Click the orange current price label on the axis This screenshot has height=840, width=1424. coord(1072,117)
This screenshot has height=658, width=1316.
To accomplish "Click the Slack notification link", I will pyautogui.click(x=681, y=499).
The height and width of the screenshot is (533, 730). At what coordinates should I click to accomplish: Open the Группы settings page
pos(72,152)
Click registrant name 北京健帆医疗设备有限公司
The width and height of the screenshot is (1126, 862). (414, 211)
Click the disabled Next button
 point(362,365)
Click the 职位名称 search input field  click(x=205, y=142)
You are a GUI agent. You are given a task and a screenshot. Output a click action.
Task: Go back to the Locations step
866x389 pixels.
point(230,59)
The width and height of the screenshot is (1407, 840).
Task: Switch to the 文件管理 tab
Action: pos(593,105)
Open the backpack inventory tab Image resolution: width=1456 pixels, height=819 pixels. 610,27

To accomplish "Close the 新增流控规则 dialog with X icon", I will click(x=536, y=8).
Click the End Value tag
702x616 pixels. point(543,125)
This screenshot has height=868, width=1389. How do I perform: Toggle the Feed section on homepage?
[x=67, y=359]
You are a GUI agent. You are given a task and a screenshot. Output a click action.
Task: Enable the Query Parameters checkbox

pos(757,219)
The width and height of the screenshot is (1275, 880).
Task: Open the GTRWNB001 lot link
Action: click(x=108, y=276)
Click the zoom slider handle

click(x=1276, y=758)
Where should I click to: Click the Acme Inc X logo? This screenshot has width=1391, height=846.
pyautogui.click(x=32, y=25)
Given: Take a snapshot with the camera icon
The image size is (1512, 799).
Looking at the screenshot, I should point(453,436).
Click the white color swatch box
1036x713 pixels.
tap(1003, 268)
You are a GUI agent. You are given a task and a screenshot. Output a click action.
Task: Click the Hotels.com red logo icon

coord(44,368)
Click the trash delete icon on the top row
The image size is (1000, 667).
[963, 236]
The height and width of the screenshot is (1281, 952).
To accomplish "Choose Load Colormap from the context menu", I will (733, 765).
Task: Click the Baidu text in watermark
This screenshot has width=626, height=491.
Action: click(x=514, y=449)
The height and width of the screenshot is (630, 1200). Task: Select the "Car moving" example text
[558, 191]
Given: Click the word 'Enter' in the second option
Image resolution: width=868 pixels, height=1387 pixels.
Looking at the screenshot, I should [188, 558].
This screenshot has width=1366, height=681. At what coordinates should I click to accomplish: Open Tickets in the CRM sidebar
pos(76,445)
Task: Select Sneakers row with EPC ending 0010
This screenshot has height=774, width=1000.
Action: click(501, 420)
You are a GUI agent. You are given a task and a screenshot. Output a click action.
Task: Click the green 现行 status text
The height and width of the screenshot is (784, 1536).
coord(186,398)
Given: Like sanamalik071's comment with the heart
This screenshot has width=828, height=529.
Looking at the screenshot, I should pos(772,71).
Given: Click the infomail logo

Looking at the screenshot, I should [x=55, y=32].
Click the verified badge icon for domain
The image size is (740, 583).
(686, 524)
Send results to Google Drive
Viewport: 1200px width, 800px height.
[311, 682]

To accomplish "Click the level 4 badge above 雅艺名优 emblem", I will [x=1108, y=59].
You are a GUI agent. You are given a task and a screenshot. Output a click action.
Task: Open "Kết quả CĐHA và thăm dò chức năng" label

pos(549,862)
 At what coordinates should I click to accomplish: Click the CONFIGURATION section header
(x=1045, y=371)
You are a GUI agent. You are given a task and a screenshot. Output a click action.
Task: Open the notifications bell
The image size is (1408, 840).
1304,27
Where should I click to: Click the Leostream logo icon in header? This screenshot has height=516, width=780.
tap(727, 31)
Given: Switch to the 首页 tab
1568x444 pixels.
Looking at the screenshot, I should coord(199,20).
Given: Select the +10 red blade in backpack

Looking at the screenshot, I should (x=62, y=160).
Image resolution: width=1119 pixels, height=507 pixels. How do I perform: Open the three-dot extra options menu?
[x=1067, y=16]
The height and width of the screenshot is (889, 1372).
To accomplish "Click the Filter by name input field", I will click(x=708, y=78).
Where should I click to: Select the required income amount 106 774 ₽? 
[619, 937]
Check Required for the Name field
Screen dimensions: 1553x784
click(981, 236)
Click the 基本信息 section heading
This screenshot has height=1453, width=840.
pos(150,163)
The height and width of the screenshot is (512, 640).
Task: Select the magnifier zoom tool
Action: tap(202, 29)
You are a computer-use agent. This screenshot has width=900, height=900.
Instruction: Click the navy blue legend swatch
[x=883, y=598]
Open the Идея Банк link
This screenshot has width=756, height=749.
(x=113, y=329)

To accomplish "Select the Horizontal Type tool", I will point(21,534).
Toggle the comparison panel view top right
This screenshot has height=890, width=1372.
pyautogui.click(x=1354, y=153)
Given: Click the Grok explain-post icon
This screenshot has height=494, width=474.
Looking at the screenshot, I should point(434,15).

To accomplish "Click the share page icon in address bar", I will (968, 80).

· · · · · · ·

■ Set problem
Reproduce all the entries above verbatim, line by line, with no changes.

■ Solution to this task
Click the orange current price label on the axis This screenshot has height=840, width=1424. coord(1072,117)
This screenshot has height=658, width=1316.
To accomplish "Click the Slack notification link", I will pyautogui.click(x=681, y=499).
The height and width of the screenshot is (533, 730). At what coordinates should I click to accomplish: Open the Группы settings page
pos(72,152)
Click registrant name 北京健帆医疗设备有限公司
The width and height of the screenshot is (1126, 862). (414, 211)
Click the disabled Next button
 point(362,365)
Click the 职位名称 search input field  click(x=205, y=142)
You are a GUI agent. You are given a task and a screenshot. Output a click action.
Task: Go back to the Locations step
866x389 pixels.
point(230,59)
The width and height of the screenshot is (1407, 840).
Task: Switch to the 文件管理 tab
Action: pos(593,105)
Open the backpack inventory tab Image resolution: width=1456 pixels, height=819 pixels. 610,27

To accomplish "Close the 新增流控规则 dialog with X icon", I will click(x=536, y=8).
Click the End Value tag
702x616 pixels. point(543,125)
This screenshot has height=868, width=1389. How do I perform: Toggle the Feed section on homepage?
[x=67, y=359]
You are a GUI agent. You are given a task and a screenshot. Output a click action.
Task: Enable the Query Parameters checkbox

pos(757,219)
The width and height of the screenshot is (1275, 880).
Task: Open the GTRWNB001 lot link
Action: click(x=108, y=276)
Click the zoom slider handle

click(x=1276, y=758)
Where should I click to: Click the Acme Inc X logo? This screenshot has width=1391, height=846.
pyautogui.click(x=32, y=25)
Given: Take a snapshot with the camera icon
The image size is (1512, 799).
Looking at the screenshot, I should point(453,436).
Click the white color swatch box
1036x713 pixels.
tap(1003, 268)
You are a GUI agent. You are given a task and a screenshot. Output a click action.
Task: Click the Hotels.com red logo icon

coord(44,368)
Click the trash delete icon on the top row
The image size is (1000, 667).
[963, 236]
The height and width of the screenshot is (1281, 952).
To accomplish "Choose Load Colormap from the context menu", I will (733, 765).
Task: Click the Baidu text in watermark
This screenshot has width=626, height=491.
Action: click(x=514, y=449)
The height and width of the screenshot is (630, 1200). Task: Select the "Car moving" example text
[558, 191]
Given: Click the word 'Enter' in the second option
Image resolution: width=868 pixels, height=1387 pixels.
Looking at the screenshot, I should [188, 558].
This screenshot has width=1366, height=681. At what coordinates should I click to accomplish: Open Tickets in the CRM sidebar
pos(76,445)
Task: Select Sneakers row with EPC ending 0010
This screenshot has height=774, width=1000.
Action: click(501, 420)
You are a GUI agent. You are given a task and a screenshot. Output a click action.
Task: Click the green 现行 status text
The height and width of the screenshot is (784, 1536).
coord(186,398)
Given: Like sanamalik071's comment with the heart
This screenshot has width=828, height=529.
Looking at the screenshot, I should pos(772,71).
Given: Click the infomail logo

Looking at the screenshot, I should [x=55, y=32].
Click the verified badge icon for domain
The image size is (740, 583).
(686, 524)
Send results to Google Drive
Viewport: 1200px width, 800px height.
[311, 682]

To accomplish "Click the level 4 badge above 雅艺名优 emblem", I will [x=1108, y=59].
You are a GUI agent. You are given a task and a screenshot. Output a click action.
Task: Open "Kết quả CĐHA và thăm dò chức năng" label

pos(549,862)
 At what coordinates should I click to accomplish: Click the CONFIGURATION section header
(x=1045, y=371)
You are a GUI agent. You are given a task and a screenshot. Output a click action.
Task: Open the notifications bell
The image size is (1408, 840).
1304,27
Where should I click to: Click the Leostream logo icon in header? This screenshot has height=516, width=780.
tap(727, 31)
Given: Switch to the 首页 tab
1568x444 pixels.
Looking at the screenshot, I should coord(199,20).
Given: Select the +10 red blade in backpack

Looking at the screenshot, I should (x=62, y=160).
Image resolution: width=1119 pixels, height=507 pixels. How do I perform: Open the three-dot extra options menu?
[x=1067, y=16]
The height and width of the screenshot is (889, 1372).
To accomplish "Click the Filter by name input field", I will click(x=708, y=78).
Where should I click to: Select the required income amount 106 774 ₽? 
[619, 937]
Check Required for the Name field
Screen dimensions: 1553x784
click(981, 236)
Click the 基本信息 section heading
This screenshot has height=1453, width=840.
pos(150,163)
The height and width of the screenshot is (512, 640).
Task: Select the magnifier zoom tool
Action: tap(202, 29)
You are a computer-use agent. This screenshot has width=900, height=900.
Instruction: Click the navy blue legend swatch
[x=883, y=598]
Open the Идея Банк link
This screenshot has width=756, height=749.
(x=113, y=329)

To accomplish "Select the Horizontal Type tool", I will point(21,534).
Toggle the comparison panel view top right
This screenshot has height=890, width=1372.
pyautogui.click(x=1354, y=153)
Given: Click the Grok explain-post icon
This screenshot has height=494, width=474.
Looking at the screenshot, I should point(434,15).

To accomplish "Click the share page icon in address bar", I will (968, 80).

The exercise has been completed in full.